Потом мы с Виталиком поднимались ко мне.
С бельэтажа уходила наверх витая чугунная лестница. На втором этаже уже не имелось анфилады дворцовых комнат, он весь был отдан на откуп коммерческим фирмам и заполнен девами в белых блузках и черных юбках, (реже – той же цветовой гаммы – мужиками). Но нам было нужно выше, и мы ступили на деревянную лестницу.
Третий и последний этаж имел столь низкие потолки, что когда-то Виталик доставал их в прыжке ногой, демонстрируя скептикам, что действительно был морпехом. При всей своей полноте, он бывал и легким, и быстрым. «Горошина покатилась», – говорили о нем, когда он пухлою молнией слетал по ступенькам вниз, с третьего этажа в подвал, в свою фотолабораторию. Так мы раньше и жили: он внизу, подсвеченный преисподним светом красного фонаря, а я небожительствовал под крышей.
Раньше в редакции был огромный штат. В монастырских кельюшках последнего этажа умещались массы сотрудников, но сейчас, после всех сокращений и небольшого пожара, я практически обитал один.

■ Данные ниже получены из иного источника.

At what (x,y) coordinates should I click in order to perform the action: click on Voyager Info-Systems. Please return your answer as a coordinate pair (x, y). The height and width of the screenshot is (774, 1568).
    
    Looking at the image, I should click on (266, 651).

Здесь, в кабинете с эркером, наполовину застекленном фанерой, с зеленой, плохо держащейся на потолке штукатуркой, я принимал гостей.
– Пускай не на уровне… – извинялся я.
– Зато на высоте, – отвечали деликатные гости.
Но сейчас Виталик не очень-то принимался. Он то и дело сыпался вниз, тормоша завхоза Толика, чтобы тот поскорей нашел ключ от его прежней фотолаборатории или сменил замок. Он весь извелся, пока я спешно доделывал подправленную Главным статью. «Компьютер, – стонал Виталик, – компьютер», – увидев, как я справляюсь с ножницами и клеем. Он еще не успел проникнуться той здравой логикой Главного, что, при наших нескольких номерах в год, лучше кормить живую, с божьей душой, машинистку, чем империалистов из IBM вкупе с «Майкрософт». Еще немного для приличия покричав, Виталик наконец согласился, что Главный был всегда человек, и скатился вниз убивать завхоза.
Когда я спустился по деревянной, чугунной и мраморной лестницам вниз, завхоз Толик молча стучал стамеской, вставляя новый замок.
– Да, – проговорил Виталик, вдоволь насытив зрение разворованным видом своей некогда богатой фотолаборатории.
– У! – и ребром ладони замахнулся на шею Толика.
– Эх! – и повесил на плечо кофр.
– Гм… – и, достав из кармана, пересчитал деньги.
Наконец, он выразился сложнее:
– В Домжур! – и, ткнув пред собой ладонью-топориком, задал ногам направление.